The free event was facilitated by Canadian Film Institute (CFI) staff, active supporters and sponsors, local embassy partners, Canadian filmmakers and actors, alumni of Carleton University and the University of Ottawa, and local film fans.
Tom McSorley, the executive director of the CFI and a film studies professor at Carleton University, has been with the organization since 1986 and was one of the speakers at the event.
“Some people divide and conquer, but we want to unite and conquer,” McSorley said of the organization during his speech.
The CFI’s mission to unite and conquer is apparent in their work that helps preserve and nurture Canadian cinema. By organizing public film programming, distributing a small collection of films, and being involved in the publication of books on Canadian cinema, the organization has been integral in supporting Canadian filmmakers.

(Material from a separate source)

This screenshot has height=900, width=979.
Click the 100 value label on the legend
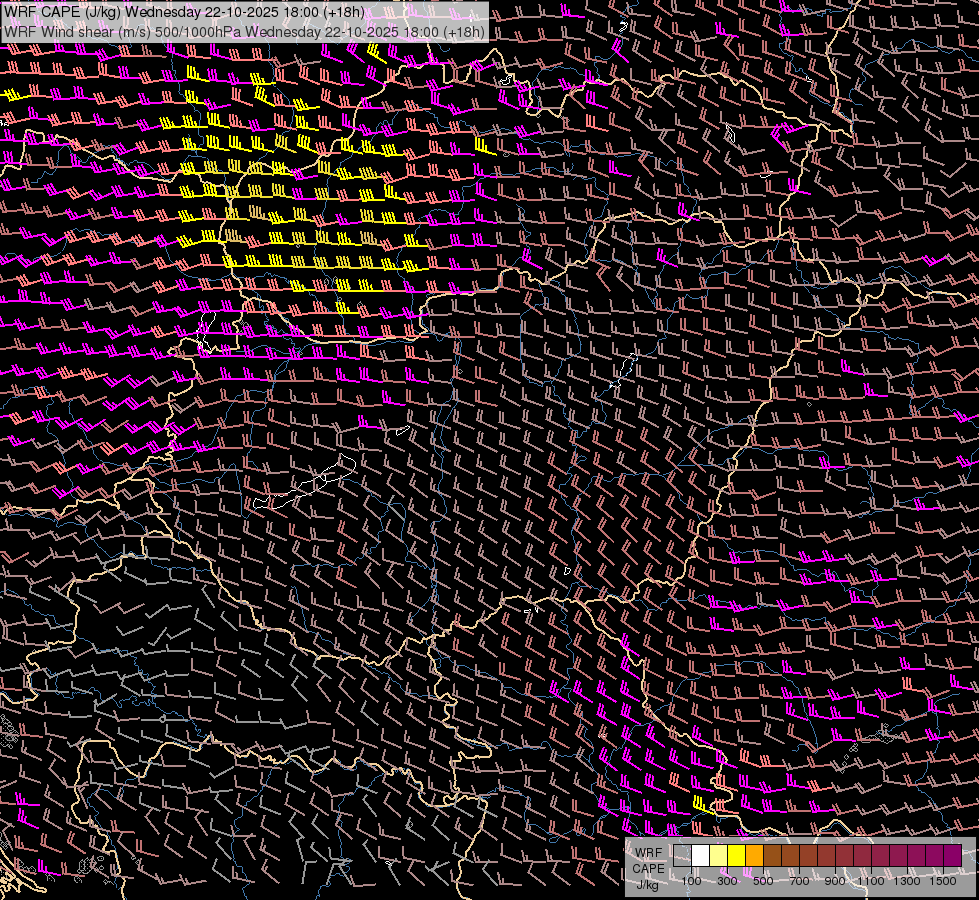pos(691,880)
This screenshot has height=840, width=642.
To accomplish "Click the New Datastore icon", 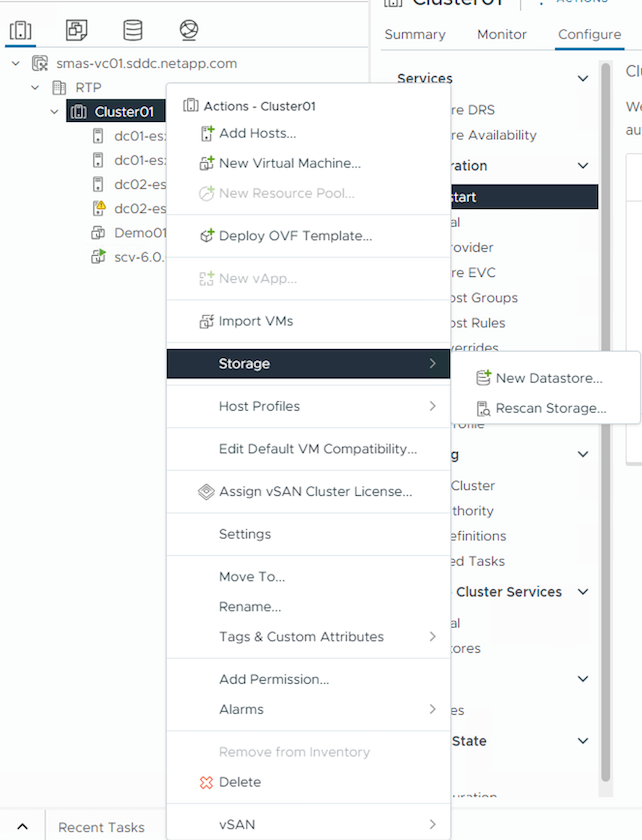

CFI’s work also includes organizing festivals of different film styles and cultures including the Ottawa International Animation Festival, which begins on Sept. 16, Bright Nights: The Baltic-Nordic Film Festival, and the 30th European Union Film Festival, which McSorely announced would be screening at the Bytowne Cinema starting on Nov. 20.
Jean-Jacques De Grange, a U of O alumnus, was one of the many passionate film fans in the audience.
“(Film) allows the opportunity to truly understand other cultures, like a window into different lifestyles,” said De Grange after the presentation.
The CFI’s celebration of different cultures through their festivals echoes Canada’s own pride in being a “cultural mosaic.”
During the celebration the audience was presented with a screening of CFI’s 80th anniversary trailer, which showcased different Canadian films from the organization’s history. The projection was a retrospective montage of Canadian film, showcasing the different styles, genres, and movements that have defined Canadian film, from realism and animation, to film noir and indie avant-garde expressions.
The expansion of the Ottawa Art Gallery, which will feature a new multidisciplinary screening space for the CFI, will help keep the organization and Canadian film exciting, accessible, and diverse for the next 80 years.